WORK TO COMPLETE
Transcribe, word for word, every line from the one containing "Click the IBM QRadar logo" through the final line of the records, and omit the pictures.

SOURCE MATERIAL
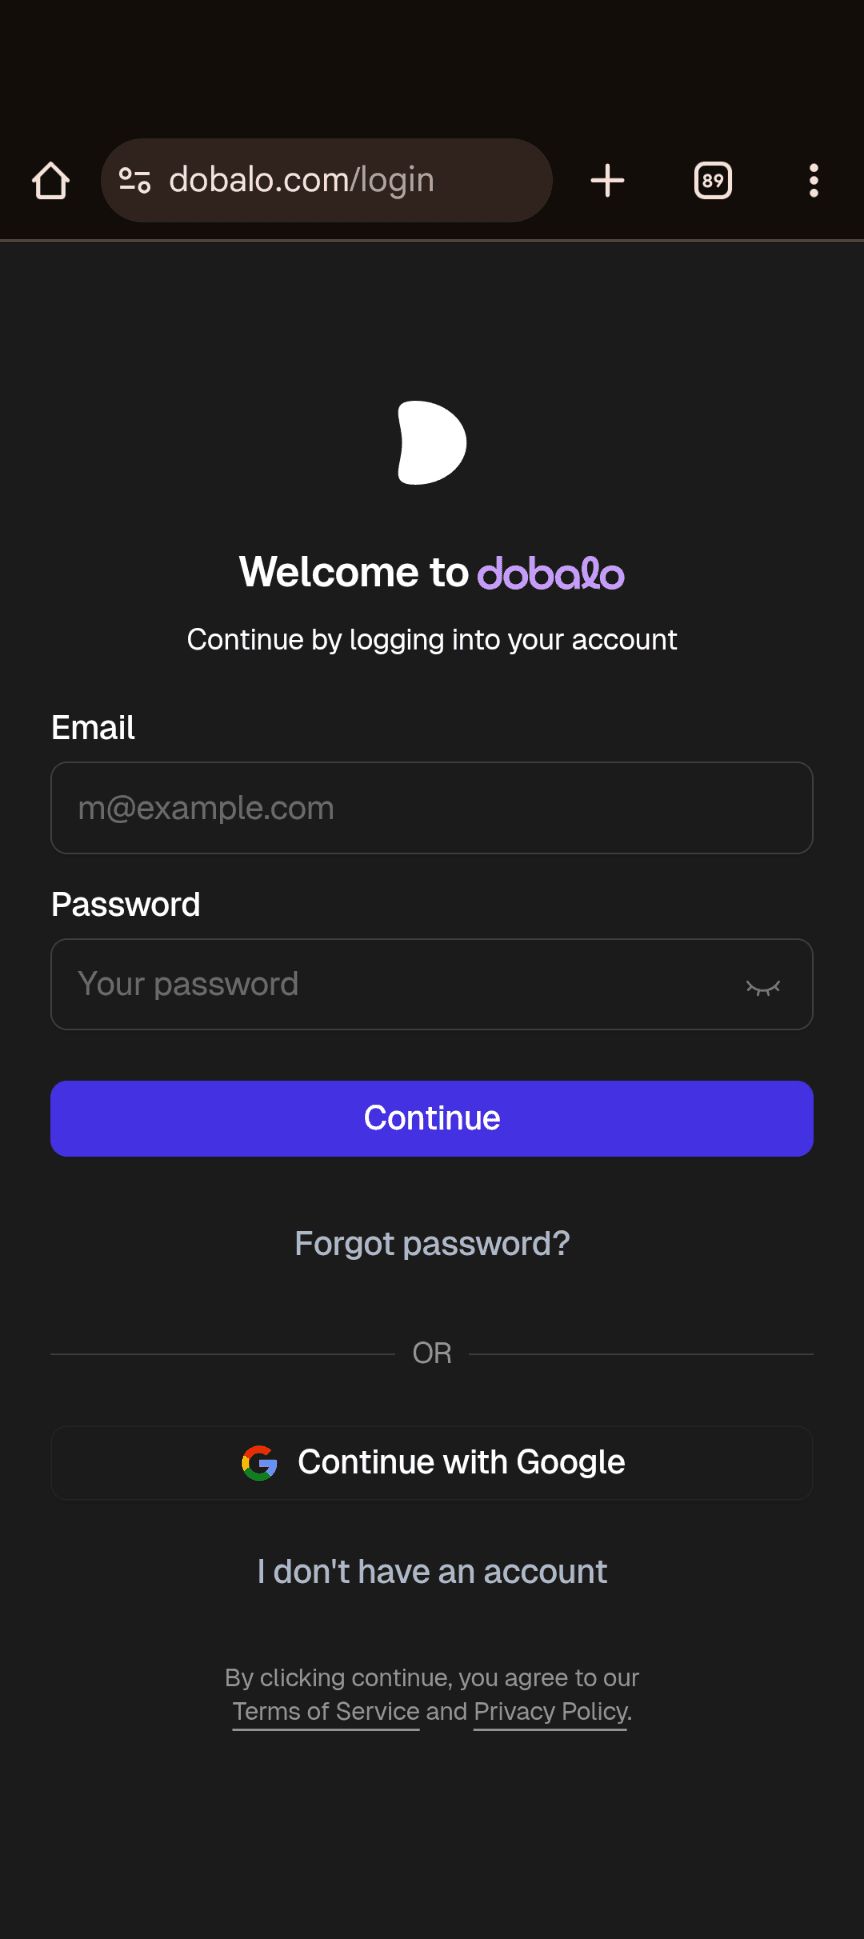This screenshot has height=1939, width=864.
Task: Open site info icon in address bar
Action: [135, 180]
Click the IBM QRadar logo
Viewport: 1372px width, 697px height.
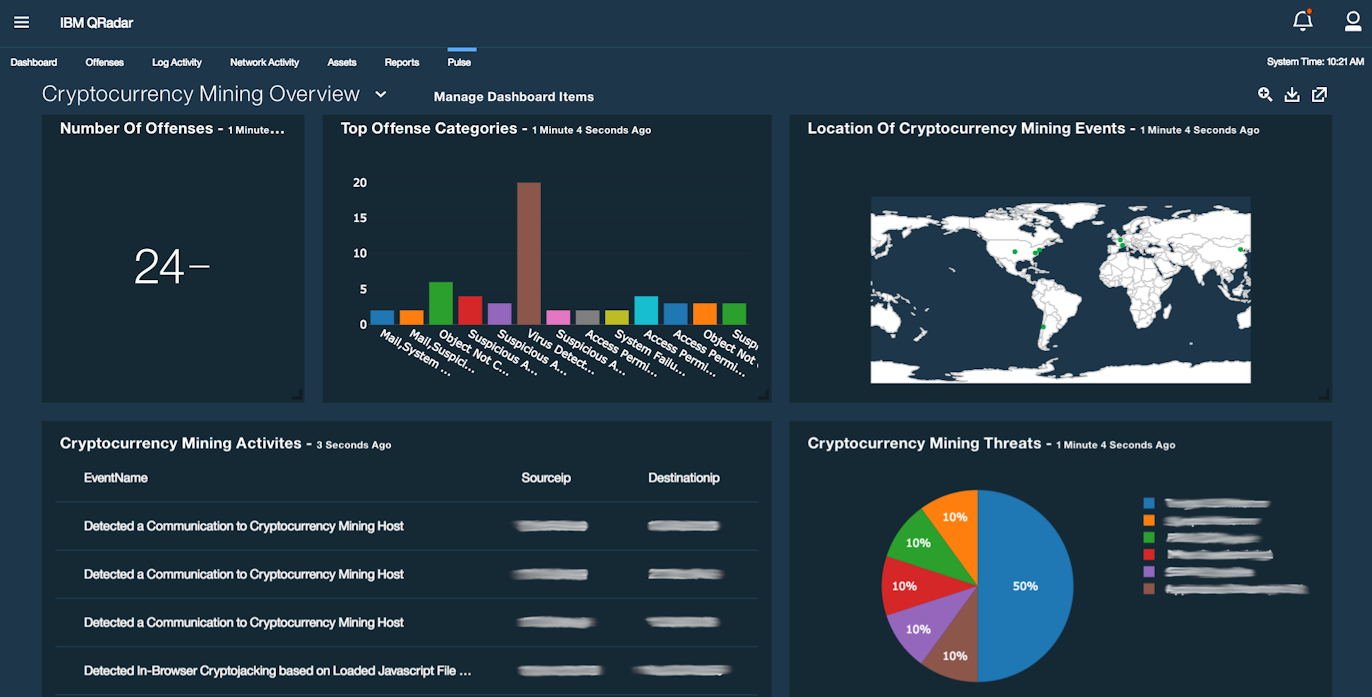96,22
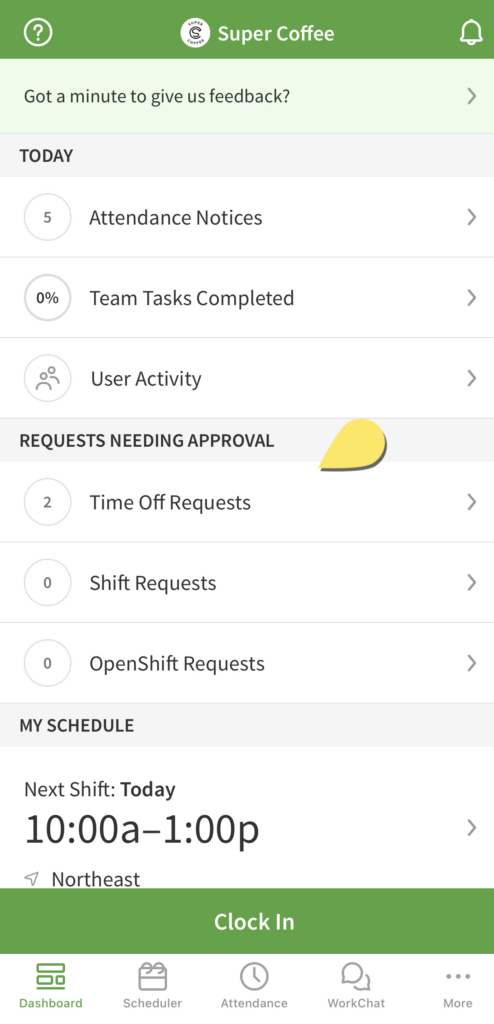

OUTPUT OF THE EXERCISE
Click the IBM QRadar logo
Viewport: 1372px width, 697px height.
96,22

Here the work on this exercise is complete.